Grégory Guiere, champion de France de bras de fer : un parcours atypique vers l'excellence
Le 26 février 2022, à Mérignac en Gironde, Grégory Guiere a inscrit son nom dans l'histoire du bras de fer sportif en remportant le titre de champion de France dans la catégorie bras gauche de moins de 65 kilos. Cet exploit, réalisé après huit victoires consécutives, marque l'apogée d'un parcours sportif riche et diversifié pour ce trentenaire originaire de Saint-Sauveur-de-Meilhan en Lot-et-Garonne.
Une reconversion réussie après le karting et l'haltérophilie
Avant de se consacrer au bras de fer, Grégory Guiere a pratiqué le karting pendant quinze ans et l'haltérophilie à bon niveau durant une décennie. Un problème de santé l'a contraint à arrêter ces disciplines, le poussant à se tourner vers de nouveaux horizons sportifs. « J'ai voulu m'orienter vers un autre sport : soit le MMA, soit le bras de fer », confie-t-il. C'est finalement la rencontre avec David Vitry, un champion de la discipline habitant en Corrèze, qui a été déterminante en 2016. « C'était lui la référence dans ma catégorie de poids. J'y suis allé essayer et de suite, cela m'a plu. J'y allais tous les quinze jours pour m'exercer », raconte Grégory.
La création du Bras de Fer Aquitaine et l'ascension vers le titre
Motivé par cette nouvelle passion, Grégory Guiere a fondé son propre club, le Bras de Fer Aquitaine, qu'il a installé dans le grenier de la ferme familiale. Après seulement un mois d'entraînement intensif axé sur le renforcement des poignées, des avant-bras et des biceps, il termine deuxième en catégorie amateur, principalement en bras gauche où il excelle. Cette performance l'encourage à passer en senior deux ans plus tard, dans la tranche d'âge de 21 à 40 ans. Sa rapidité et sa technique lui ont permis de dominer la compétition nationale, comme il l'explique : « Il faut de la force et de la technique, contrôler aussi, pour éviter de se blesser. Mais je sais que c'est ma rapidité qui m'a permis de battre tout le monde ».

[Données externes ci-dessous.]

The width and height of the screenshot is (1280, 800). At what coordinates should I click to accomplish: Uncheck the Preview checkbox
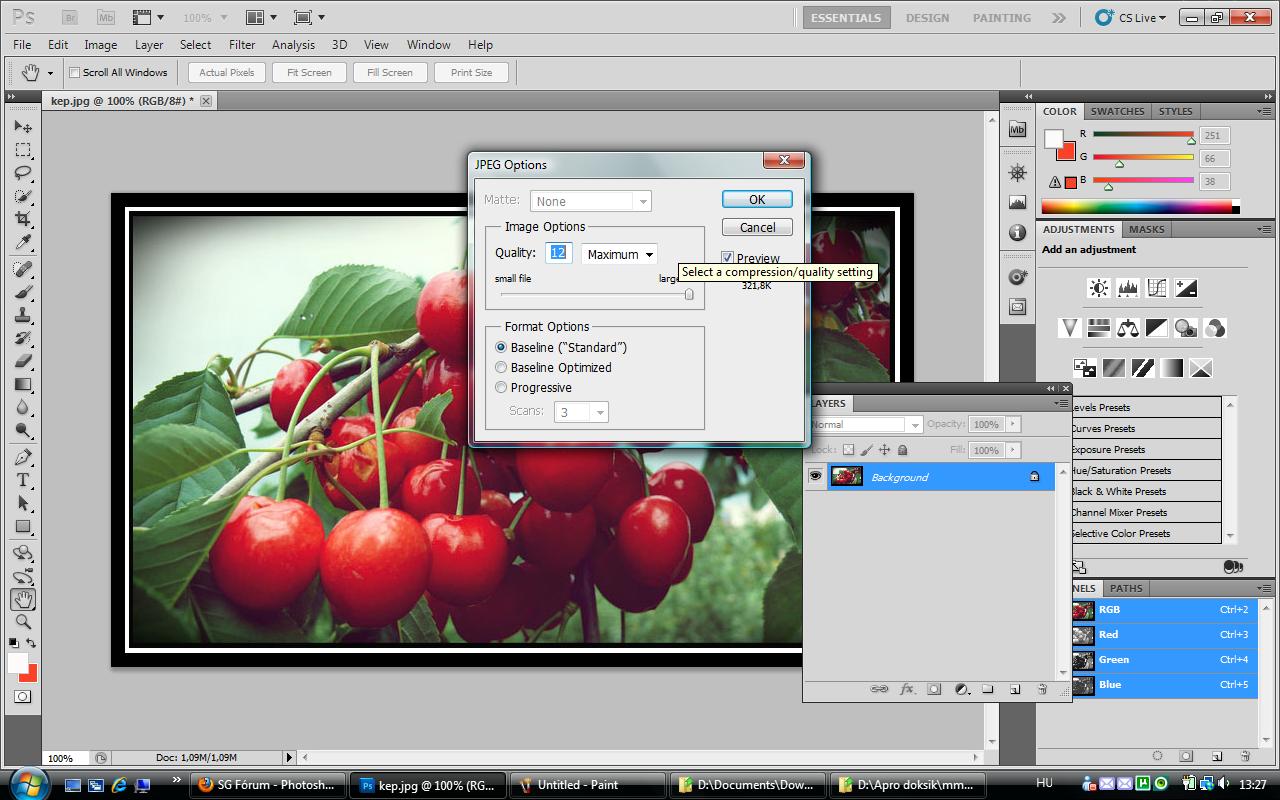pos(727,258)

Vers la reconnaissance olympique et les défis européens
Le bras de fer sportif, qui compte aujourd'hui plus de 200 licenciés répartis dans 30 clubs en France, est en pleine évolution. Grégory Guiere se réjouit de cette dynamique : « Cette année, nous allons être reconnus par l'État comme discipline officielle et on travaille pour participer aux Jeux olympiques ». Après son titre national, le sportif de 39 ans, également apiculteur et éleveur de brebis, vise désormais de nouveaux objectifs. Il prépare activement le championnat d'Europe à Bucarest en Roumanie, prévu en mai 2022, où il affrontera des adversaires réputés comme les Italiens et les Espagnols. Il sera accompagné par Aymeric Pradines, figure emblématique de la discipline surnommée le « Martin Fourcade du bras de fer ».
Démystifier la discipline et surmonter les défis logistiques
Grégory Guiere tient à nuancer les idées reçues sur le bras de fer : « Beaucoup de gens ont peur de venir essayer, de ne pas être à la hauteur. C'est une pratique où il faut laisser de côté l'ego : ce n'est pas parce que l'on a des gros bras que l'on va gagner, ni parce qu'on est frêle que l'on va perdre ». Malgré sa passion, la discipline représente un coût significatif. Grégory cherche actuellement de nouveaux sponsors pour offrir des locaux plus confortables aux adhérents de son club, qui compte trois membres en bras de fer et deux en force athlétique. Il souligne que, contrairement aux pays de l'Est où les sportifs peuvent en vivre, cette reconnaissance financière n'est pas encore une réalité en France.
À travers son parcours, Grégory Guiere incarne la persévérance et l'engagement dans un sport encore méconnu du grand public. Son exploit national ouvre la voie à une visibilité accrue pour le bras de fer, avec l'espoir de voir cette discipline intégrer un jour le programme olympique.